» Task prompt:
Your output should be the whole listing, identical to the original.
*** Begin section ***
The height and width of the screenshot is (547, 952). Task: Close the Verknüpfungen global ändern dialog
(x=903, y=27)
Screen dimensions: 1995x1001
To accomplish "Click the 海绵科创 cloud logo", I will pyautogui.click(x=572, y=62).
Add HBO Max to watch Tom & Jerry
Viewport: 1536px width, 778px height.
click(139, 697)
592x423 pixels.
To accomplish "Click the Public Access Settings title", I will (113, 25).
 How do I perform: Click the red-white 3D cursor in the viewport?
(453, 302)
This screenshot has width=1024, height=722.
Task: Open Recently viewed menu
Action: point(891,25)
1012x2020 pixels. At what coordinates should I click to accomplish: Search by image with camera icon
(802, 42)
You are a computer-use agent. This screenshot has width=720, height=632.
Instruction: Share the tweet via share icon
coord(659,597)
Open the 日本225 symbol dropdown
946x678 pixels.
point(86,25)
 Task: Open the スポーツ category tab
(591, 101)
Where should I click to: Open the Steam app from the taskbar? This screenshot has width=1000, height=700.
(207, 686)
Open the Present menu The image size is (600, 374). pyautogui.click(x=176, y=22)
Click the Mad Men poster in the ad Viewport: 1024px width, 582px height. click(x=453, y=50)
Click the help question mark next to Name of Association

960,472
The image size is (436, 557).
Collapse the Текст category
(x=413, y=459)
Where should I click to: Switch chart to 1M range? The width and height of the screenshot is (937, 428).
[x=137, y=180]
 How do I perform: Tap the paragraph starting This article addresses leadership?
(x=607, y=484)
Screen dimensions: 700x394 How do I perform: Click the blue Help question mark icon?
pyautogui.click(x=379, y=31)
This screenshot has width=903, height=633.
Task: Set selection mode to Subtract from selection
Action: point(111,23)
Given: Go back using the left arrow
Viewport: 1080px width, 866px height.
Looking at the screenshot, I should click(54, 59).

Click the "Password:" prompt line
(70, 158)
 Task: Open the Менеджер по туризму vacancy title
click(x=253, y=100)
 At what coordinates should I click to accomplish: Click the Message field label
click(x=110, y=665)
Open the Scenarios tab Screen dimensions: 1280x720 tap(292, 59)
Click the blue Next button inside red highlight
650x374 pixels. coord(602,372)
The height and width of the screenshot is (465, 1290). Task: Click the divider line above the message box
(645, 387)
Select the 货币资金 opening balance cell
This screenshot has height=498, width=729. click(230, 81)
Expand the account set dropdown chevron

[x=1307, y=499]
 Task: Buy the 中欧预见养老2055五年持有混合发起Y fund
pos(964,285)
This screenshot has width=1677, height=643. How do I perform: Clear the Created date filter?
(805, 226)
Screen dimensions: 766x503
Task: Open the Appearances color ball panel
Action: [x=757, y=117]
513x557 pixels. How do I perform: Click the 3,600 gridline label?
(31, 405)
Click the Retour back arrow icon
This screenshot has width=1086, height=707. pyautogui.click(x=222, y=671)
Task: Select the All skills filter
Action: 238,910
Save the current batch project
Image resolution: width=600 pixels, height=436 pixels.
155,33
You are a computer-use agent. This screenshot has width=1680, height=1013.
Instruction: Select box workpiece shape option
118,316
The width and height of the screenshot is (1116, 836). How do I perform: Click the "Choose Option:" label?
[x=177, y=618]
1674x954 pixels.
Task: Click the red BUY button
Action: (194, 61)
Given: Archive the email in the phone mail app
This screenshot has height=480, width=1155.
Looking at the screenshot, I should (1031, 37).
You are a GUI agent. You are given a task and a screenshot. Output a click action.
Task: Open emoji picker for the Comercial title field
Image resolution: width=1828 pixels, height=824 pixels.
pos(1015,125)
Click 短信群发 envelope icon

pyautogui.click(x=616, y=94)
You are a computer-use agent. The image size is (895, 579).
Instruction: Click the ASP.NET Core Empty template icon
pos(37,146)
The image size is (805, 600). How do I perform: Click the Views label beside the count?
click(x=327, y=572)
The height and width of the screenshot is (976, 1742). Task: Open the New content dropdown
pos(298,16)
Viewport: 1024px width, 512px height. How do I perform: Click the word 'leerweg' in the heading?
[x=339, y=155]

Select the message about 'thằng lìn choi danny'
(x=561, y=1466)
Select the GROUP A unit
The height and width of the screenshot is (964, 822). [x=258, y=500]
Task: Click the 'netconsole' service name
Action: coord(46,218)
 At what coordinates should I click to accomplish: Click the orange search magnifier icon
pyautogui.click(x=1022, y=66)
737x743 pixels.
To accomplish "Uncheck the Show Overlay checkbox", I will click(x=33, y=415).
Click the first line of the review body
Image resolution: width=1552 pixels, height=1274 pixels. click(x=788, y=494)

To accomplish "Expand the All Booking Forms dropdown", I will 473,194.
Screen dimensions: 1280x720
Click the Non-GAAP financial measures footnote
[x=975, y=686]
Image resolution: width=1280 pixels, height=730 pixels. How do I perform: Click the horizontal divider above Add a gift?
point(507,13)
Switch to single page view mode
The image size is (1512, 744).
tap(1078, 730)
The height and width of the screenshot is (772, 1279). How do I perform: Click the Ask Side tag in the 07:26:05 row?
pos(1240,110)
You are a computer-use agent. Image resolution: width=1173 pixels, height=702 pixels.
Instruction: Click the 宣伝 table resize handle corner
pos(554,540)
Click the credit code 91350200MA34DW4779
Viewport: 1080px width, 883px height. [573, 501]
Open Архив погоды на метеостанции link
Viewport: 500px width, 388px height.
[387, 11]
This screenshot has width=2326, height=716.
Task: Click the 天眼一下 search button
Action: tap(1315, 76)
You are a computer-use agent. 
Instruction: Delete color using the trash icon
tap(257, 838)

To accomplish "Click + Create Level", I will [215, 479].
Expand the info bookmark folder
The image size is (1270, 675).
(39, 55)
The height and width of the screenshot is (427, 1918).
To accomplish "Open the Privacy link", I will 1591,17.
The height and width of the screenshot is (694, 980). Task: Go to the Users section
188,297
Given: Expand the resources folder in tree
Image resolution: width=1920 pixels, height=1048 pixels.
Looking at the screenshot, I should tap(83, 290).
*** End section ***
» Written response:
The height and width of the screenshot is (547, 952). Task: Close the Verknüpfungen global ändern dialog
(x=903, y=27)
Screen dimensions: 1995x1001
To accomplish "Click the 海绵科创 cloud logo", I will pyautogui.click(x=572, y=62).
Add HBO Max to watch Tom & Jerry
Viewport: 1536px width, 778px height.
click(139, 697)
592x423 pixels.
To accomplish "Click the Public Access Settings title", I will (113, 25).
 How do I perform: Click the red-white 3D cursor in the viewport?
(453, 302)
This screenshot has width=1024, height=722.
Task: Open Recently viewed menu
Action: point(891,25)
1012x2020 pixels. At what coordinates should I click to accomplish: Search by image with camera icon
(802, 42)
You are a computer-use agent. This screenshot has width=720, height=632.
Instruction: Share the tweet via share icon
coord(659,597)
Open the 日本225 symbol dropdown
946x678 pixels.
point(86,25)
 Task: Open the スポーツ category tab
(591, 101)
Where should I click to: Open the Steam app from the taskbar? This screenshot has width=1000, height=700.
(207, 686)
Open the Present menu The image size is (600, 374). pyautogui.click(x=176, y=22)
Click the Mad Men poster in the ad Viewport: 1024px width, 582px height. click(x=453, y=50)
Click the help question mark next to Name of Association

960,472
The image size is (436, 557).
Collapse the Текст category
(x=413, y=459)
Where should I click to: Switch chart to 1M range? The width and height of the screenshot is (937, 428).
[x=137, y=180]
 How do I perform: Tap the paragraph starting This article addresses leadership?
(x=607, y=484)
Screen dimensions: 700x394 How do I perform: Click the blue Help question mark icon?
pyautogui.click(x=379, y=31)
This screenshot has width=903, height=633.
Task: Set selection mode to Subtract from selection
Action: point(111,23)
Given: Go back using the left arrow
Viewport: 1080px width, 866px height.
Looking at the screenshot, I should click(54, 59).

Click the "Password:" prompt line
(70, 158)
 Task: Open the Менеджер по туризму vacancy title
click(x=253, y=100)
 At what coordinates should I click to accomplish: Click the Message field label
click(x=110, y=665)
Open the Scenarios tab Screen dimensions: 1280x720 tap(292, 59)
Click the blue Next button inside red highlight
650x374 pixels. coord(602,372)
The height and width of the screenshot is (465, 1290). Task: Click the divider line above the message box
(645, 387)
Select the 货币资金 opening balance cell
This screenshot has height=498, width=729. click(230, 81)
Expand the account set dropdown chevron

[x=1307, y=499]
 Task: Buy the 中欧预见养老2055五年持有混合发起Y fund
pos(964,285)
This screenshot has width=1677, height=643. How do I perform: Clear the Created date filter?
(805, 226)
Screen dimensions: 766x503
Task: Open the Appearances color ball panel
Action: [x=757, y=117]
513x557 pixels. How do I perform: Click the 3,600 gridline label?
(31, 405)
Click the Retour back arrow icon
This screenshot has width=1086, height=707. pyautogui.click(x=222, y=671)
Task: Select the All skills filter
Action: 238,910
Save the current batch project
Image resolution: width=600 pixels, height=436 pixels.
155,33
You are a computer-use agent. This screenshot has width=1680, height=1013.
Instruction: Select box workpiece shape option
118,316
The width and height of the screenshot is (1116, 836). How do I perform: Click the "Choose Option:" label?
[x=177, y=618]
1674x954 pixels.
Task: Click the red BUY button
Action: (194, 61)
Given: Archive the email in the phone mail app
This screenshot has height=480, width=1155.
Looking at the screenshot, I should (1031, 37).
You are a GUI agent. You are given a task and a screenshot. Output a click action.
Task: Open emoji picker for the Comercial title field
Image resolution: width=1828 pixels, height=824 pixels.
pos(1015,125)
Click 短信群发 envelope icon

pyautogui.click(x=616, y=94)
You are a computer-use agent. The image size is (895, 579).
Instruction: Click the ASP.NET Core Empty template icon
pos(37,146)
The image size is (805, 600). How do I perform: Click the Views label beside the count?
click(x=327, y=572)
The height and width of the screenshot is (976, 1742). Task: Open the New content dropdown
pos(298,16)
Viewport: 1024px width, 512px height. How do I perform: Click the word 'leerweg' in the heading?
[x=339, y=155]

Select the message about 'thằng lìn choi danny'
(x=561, y=1466)
Select the GROUP A unit
The height and width of the screenshot is (964, 822). [x=258, y=500]
Task: Click the 'netconsole' service name
Action: coord(46,218)
 At what coordinates should I click to accomplish: Click the orange search magnifier icon
pyautogui.click(x=1022, y=66)
737x743 pixels.
To accomplish "Uncheck the Show Overlay checkbox", I will click(x=33, y=415).
Click the first line of the review body
Image resolution: width=1552 pixels, height=1274 pixels. click(x=788, y=494)

To accomplish "Expand the All Booking Forms dropdown", I will 473,194.
Screen dimensions: 1280x720
Click the Non-GAAP financial measures footnote
[x=975, y=686]
Image resolution: width=1280 pixels, height=730 pixels. How do I perform: Click the horizontal divider above Add a gift?
point(507,13)
Switch to single page view mode
The image size is (1512, 744).
tap(1078, 730)
The height and width of the screenshot is (772, 1279). How do I perform: Click the Ask Side tag in the 07:26:05 row?
pos(1240,110)
You are a computer-use agent. Image resolution: width=1173 pixels, height=702 pixels.
Instruction: Click the 宣伝 table resize handle corner
pos(554,540)
Click the credit code 91350200MA34DW4779
Viewport: 1080px width, 883px height. [573, 501]
Open Архив погоды на метеостанции link
Viewport: 500px width, 388px height.
[387, 11]
This screenshot has width=2326, height=716.
Task: Click the 天眼一下 search button
Action: tap(1315, 76)
You are a computer-use agent. 
Instruction: Delete color using the trash icon
tap(257, 838)

To accomplish "Click + Create Level", I will [215, 479].
Expand the info bookmark folder
The image size is (1270, 675).
(39, 55)
The height and width of the screenshot is (427, 1918).
To accomplish "Open the Privacy link", I will 1591,17.
The height and width of the screenshot is (694, 980). Task: Go to the Users section
188,297
Given: Expand the resources folder in tree
Image resolution: width=1920 pixels, height=1048 pixels.
Looking at the screenshot, I should tap(83, 290).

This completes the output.